ASSIGNMENT: Your answer must be every record below, written out exactly as it appears.

Data records:
-- -- --

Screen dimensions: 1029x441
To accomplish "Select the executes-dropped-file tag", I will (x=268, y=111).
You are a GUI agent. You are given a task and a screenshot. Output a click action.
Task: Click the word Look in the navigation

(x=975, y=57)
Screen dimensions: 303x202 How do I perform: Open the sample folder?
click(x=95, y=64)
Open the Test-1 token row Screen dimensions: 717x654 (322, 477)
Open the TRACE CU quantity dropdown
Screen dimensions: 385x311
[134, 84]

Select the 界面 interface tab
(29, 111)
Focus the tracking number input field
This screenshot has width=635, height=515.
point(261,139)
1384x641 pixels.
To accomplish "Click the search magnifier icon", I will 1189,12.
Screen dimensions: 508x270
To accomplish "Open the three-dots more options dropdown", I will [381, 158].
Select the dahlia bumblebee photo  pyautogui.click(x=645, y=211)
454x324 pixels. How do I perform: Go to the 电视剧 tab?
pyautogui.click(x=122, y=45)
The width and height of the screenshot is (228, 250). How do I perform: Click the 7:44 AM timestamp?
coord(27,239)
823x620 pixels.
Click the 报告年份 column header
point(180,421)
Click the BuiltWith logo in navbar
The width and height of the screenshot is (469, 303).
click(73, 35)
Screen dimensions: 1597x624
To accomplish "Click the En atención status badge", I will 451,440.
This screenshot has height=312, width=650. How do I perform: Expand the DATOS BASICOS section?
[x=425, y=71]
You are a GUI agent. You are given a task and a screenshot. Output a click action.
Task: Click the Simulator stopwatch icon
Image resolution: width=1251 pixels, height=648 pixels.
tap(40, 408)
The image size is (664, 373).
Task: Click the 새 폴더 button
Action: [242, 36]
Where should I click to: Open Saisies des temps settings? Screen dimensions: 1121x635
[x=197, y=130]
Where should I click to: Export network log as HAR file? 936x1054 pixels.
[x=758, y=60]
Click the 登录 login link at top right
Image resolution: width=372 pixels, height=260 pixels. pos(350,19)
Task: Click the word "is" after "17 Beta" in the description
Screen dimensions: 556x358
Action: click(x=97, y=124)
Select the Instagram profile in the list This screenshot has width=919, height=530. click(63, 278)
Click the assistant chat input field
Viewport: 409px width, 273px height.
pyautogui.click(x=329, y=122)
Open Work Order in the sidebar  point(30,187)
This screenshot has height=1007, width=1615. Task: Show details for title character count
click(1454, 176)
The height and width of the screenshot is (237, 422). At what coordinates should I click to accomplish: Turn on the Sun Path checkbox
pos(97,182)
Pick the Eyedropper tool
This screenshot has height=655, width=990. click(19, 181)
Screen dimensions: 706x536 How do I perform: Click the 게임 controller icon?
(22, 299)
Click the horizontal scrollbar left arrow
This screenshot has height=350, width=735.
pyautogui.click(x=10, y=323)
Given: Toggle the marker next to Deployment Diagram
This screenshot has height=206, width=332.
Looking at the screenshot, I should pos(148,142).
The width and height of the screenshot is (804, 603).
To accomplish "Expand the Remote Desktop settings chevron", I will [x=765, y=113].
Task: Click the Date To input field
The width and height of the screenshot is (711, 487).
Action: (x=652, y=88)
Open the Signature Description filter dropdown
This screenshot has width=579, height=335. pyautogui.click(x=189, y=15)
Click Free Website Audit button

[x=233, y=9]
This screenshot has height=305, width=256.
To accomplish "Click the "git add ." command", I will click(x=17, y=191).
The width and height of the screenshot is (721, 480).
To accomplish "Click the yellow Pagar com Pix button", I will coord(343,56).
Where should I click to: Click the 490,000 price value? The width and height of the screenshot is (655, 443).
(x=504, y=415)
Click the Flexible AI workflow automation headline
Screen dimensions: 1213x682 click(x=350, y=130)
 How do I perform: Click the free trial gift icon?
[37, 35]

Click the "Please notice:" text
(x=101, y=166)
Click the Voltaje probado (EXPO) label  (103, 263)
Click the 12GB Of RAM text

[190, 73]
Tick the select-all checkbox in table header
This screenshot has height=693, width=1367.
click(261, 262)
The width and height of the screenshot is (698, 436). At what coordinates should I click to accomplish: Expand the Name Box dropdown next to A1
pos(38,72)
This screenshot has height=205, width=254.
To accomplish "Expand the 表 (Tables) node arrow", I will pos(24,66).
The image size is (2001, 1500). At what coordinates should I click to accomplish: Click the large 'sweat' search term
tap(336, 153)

-- -- --

OUTPUT BELOW:
Screen dimensions: 1029x441
To accomplish "Select the executes-dropped-file tag", I will (x=268, y=111).
You are a GUI agent. You are given a task and a screenshot. Output a click action.
Task: Click the word Look in the navigation

(x=975, y=57)
Screen dimensions: 303x202 How do I perform: Open the sample folder?
click(x=95, y=64)
Open the Test-1 token row Screen dimensions: 717x654 (322, 477)
Open the TRACE CU quantity dropdown
Screen dimensions: 385x311
[134, 84]

Select the 界面 interface tab
(29, 111)
Focus the tracking number input field
This screenshot has width=635, height=515.
point(261,139)
1384x641 pixels.
To accomplish "Click the search magnifier icon", I will 1189,12.
Screen dimensions: 508x270
To accomplish "Open the three-dots more options dropdown", I will [381, 158].
Select the dahlia bumblebee photo  pyautogui.click(x=645, y=211)
454x324 pixels. How do I perform: Go to the 电视剧 tab?
pyautogui.click(x=122, y=45)
The width and height of the screenshot is (228, 250). How do I perform: Click the 7:44 AM timestamp?
coord(27,239)
823x620 pixels.
Click the 报告年份 column header
point(180,421)
Click the BuiltWith logo in navbar
The width and height of the screenshot is (469, 303).
click(73, 35)
Screen dimensions: 1597x624
To accomplish "Click the En atención status badge", I will 451,440.
This screenshot has height=312, width=650. How do I perform: Expand the DATOS BASICOS section?
[x=425, y=71]
You are a GUI agent. You are given a task and a screenshot. Output a click action.
Task: Click the Simulator stopwatch icon
Image resolution: width=1251 pixels, height=648 pixels.
tap(40, 408)
The image size is (664, 373).
Task: Click the 새 폴더 button
Action: [242, 36]
Where should I click to: Open Saisies des temps settings? Screen dimensions: 1121x635
[x=197, y=130]
Where should I click to: Export network log as HAR file? 936x1054 pixels.
[x=758, y=60]
Click the 登录 login link at top right
Image resolution: width=372 pixels, height=260 pixels. pos(350,19)
Task: Click the word "is" after "17 Beta" in the description
Screen dimensions: 556x358
Action: click(x=97, y=124)
Select the Instagram profile in the list This screenshot has width=919, height=530. click(63, 278)
Click the assistant chat input field
Viewport: 409px width, 273px height.
pyautogui.click(x=329, y=122)
Open Work Order in the sidebar  point(30,187)
This screenshot has height=1007, width=1615. Task: Show details for title character count
click(1454, 176)
The height and width of the screenshot is (237, 422). At what coordinates should I click to accomplish: Turn on the Sun Path checkbox
pos(97,182)
Pick the Eyedropper tool
This screenshot has height=655, width=990. click(19, 181)
Screen dimensions: 706x536 How do I perform: Click the 게임 controller icon?
(22, 299)
Click the horizontal scrollbar left arrow
This screenshot has height=350, width=735.
pyautogui.click(x=10, y=323)
Given: Toggle the marker next to Deployment Diagram
This screenshot has height=206, width=332.
Looking at the screenshot, I should pos(148,142).
The width and height of the screenshot is (804, 603).
To accomplish "Expand the Remote Desktop settings chevron", I will [x=765, y=113].
Task: Click the Date To input field
The width and height of the screenshot is (711, 487).
Action: (x=652, y=88)
Open the Signature Description filter dropdown
This screenshot has width=579, height=335. pyautogui.click(x=189, y=15)
Click Free Website Audit button

[x=233, y=9]
This screenshot has height=305, width=256.
To accomplish "Click the "git add ." command", I will click(x=17, y=191).
The width and height of the screenshot is (721, 480).
To accomplish "Click the yellow Pagar com Pix button", I will coord(343,56).
Where should I click to: Click the 490,000 price value? The width and height of the screenshot is (655, 443).
(x=504, y=415)
Click the Flexible AI workflow automation headline
Screen dimensions: 1213x682 click(x=350, y=130)
 How do I perform: Click the free trial gift icon?
[37, 35]

Click the "Please notice:" text
(x=101, y=166)
Click the Voltaje probado (EXPO) label  (103, 263)
Click the 12GB Of RAM text

[190, 73]
Tick the select-all checkbox in table header
This screenshot has height=693, width=1367.
click(261, 262)
The width and height of the screenshot is (698, 436). At what coordinates should I click to accomplish: Expand the Name Box dropdown next to A1
pos(38,72)
This screenshot has height=205, width=254.
To accomplish "Expand the 表 (Tables) node arrow", I will pos(24,66).
The image size is (2001, 1500). At what coordinates should I click to accomplish: Click the large 'sweat' search term
tap(336, 153)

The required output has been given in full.